• **PROBLEM**: Retype the stretch from "The planning commission" through "for your advice." in the passage on county exactions for a new subdivision.

• **PASSAGE FOR REVIEW**:

The planning commission also told her that a county ordinance requires that ten percent of the land in new subdivisions must be conveyed to the county without compensation for public parks as a condition for subdivision approval. In addition, another county ordinance requires an impact fee of five thousand dollars for each home in a new subdivision. The county will use the fee to expand its water plant to provide for the additional water demand that the subdivision creates. Your client tells you that these requirements will force her to raise the cost of the homes, which will make marketing more difficult. She asks for your advice.

The demands the county made on your client’s subdivision are exactions. An exaction is a government requirement that a developer must pay or provide for a public facility or public amenity as a condition to receiving approval for her development. The first exaction is an adjudicative exaction. The second exaction is a legislative exaction. The third exaction is a fee. All of them are uncompensated. The issue is whether they are an unconstitutional taking of property because they shift the cost of public facilities and amenities from the public to the private sector without compensation.

• **COLLECTED MATERIAL**:

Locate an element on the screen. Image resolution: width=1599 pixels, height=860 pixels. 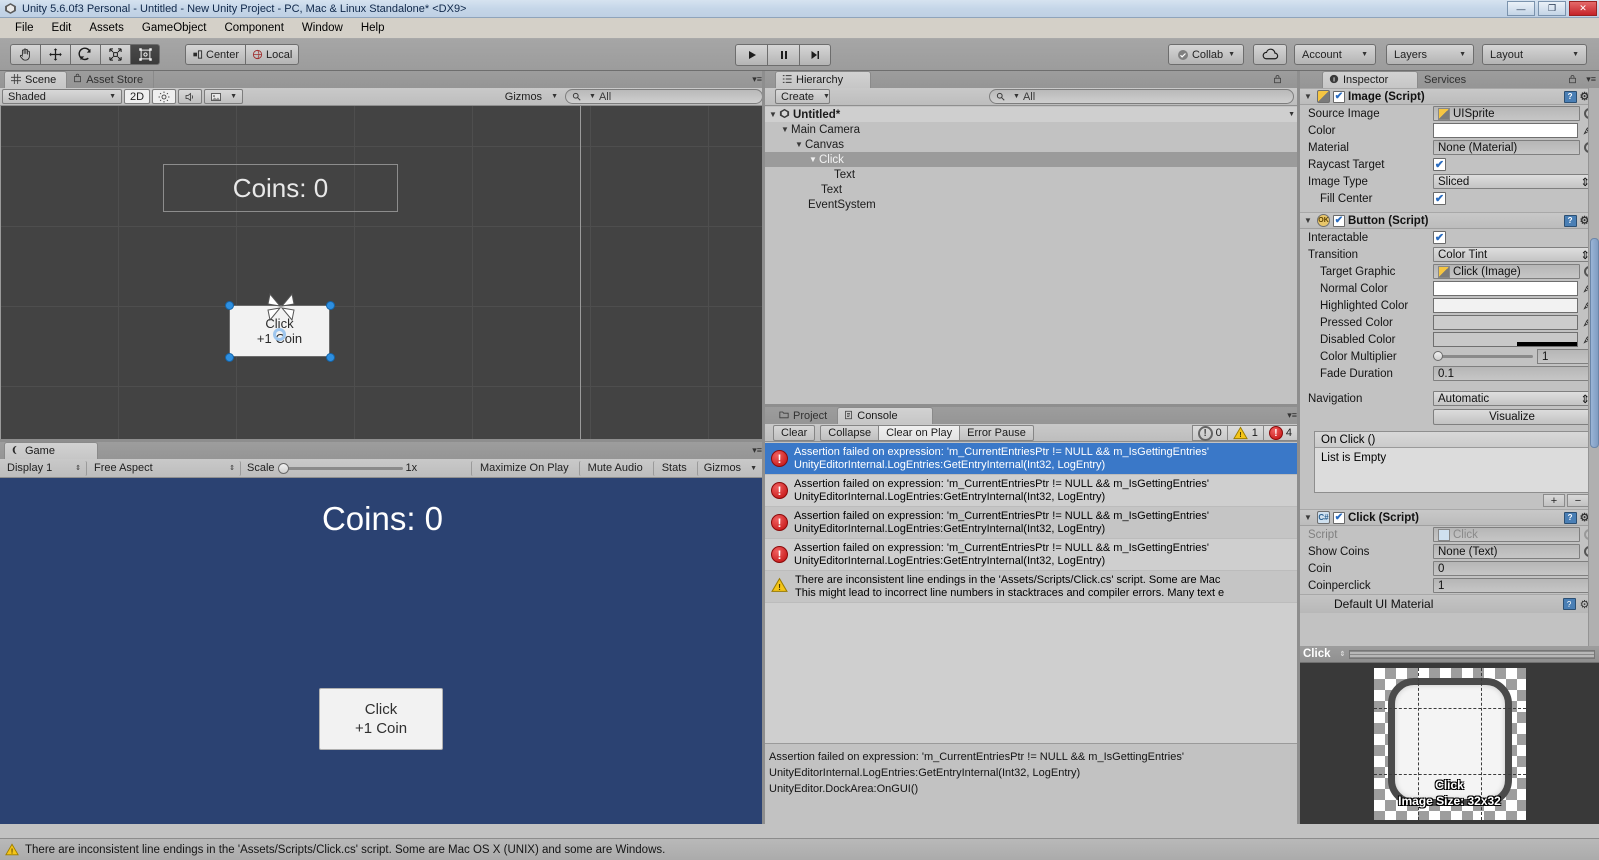
draw-mode-dropdown: Shaded ▼ is located at coordinates (62, 96).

• **RESULT OF THIS TASK**:
The planning commission also told her that a county ordinance requires that ten percent of the land in new subdivisions must be conveyed to the county without compensation for public parks as a condition for subdivision approval. In addition, another county ordinance requires an impact fee of five thousand dollars for each home in a new subdivision. The county will use the fee to expand its water plant to provide for the additional water demand that the subdivision creates. Your client tells you that these requirements will force her to raise the cost of the homes, which will make marketing more difficult. She asks for your advice.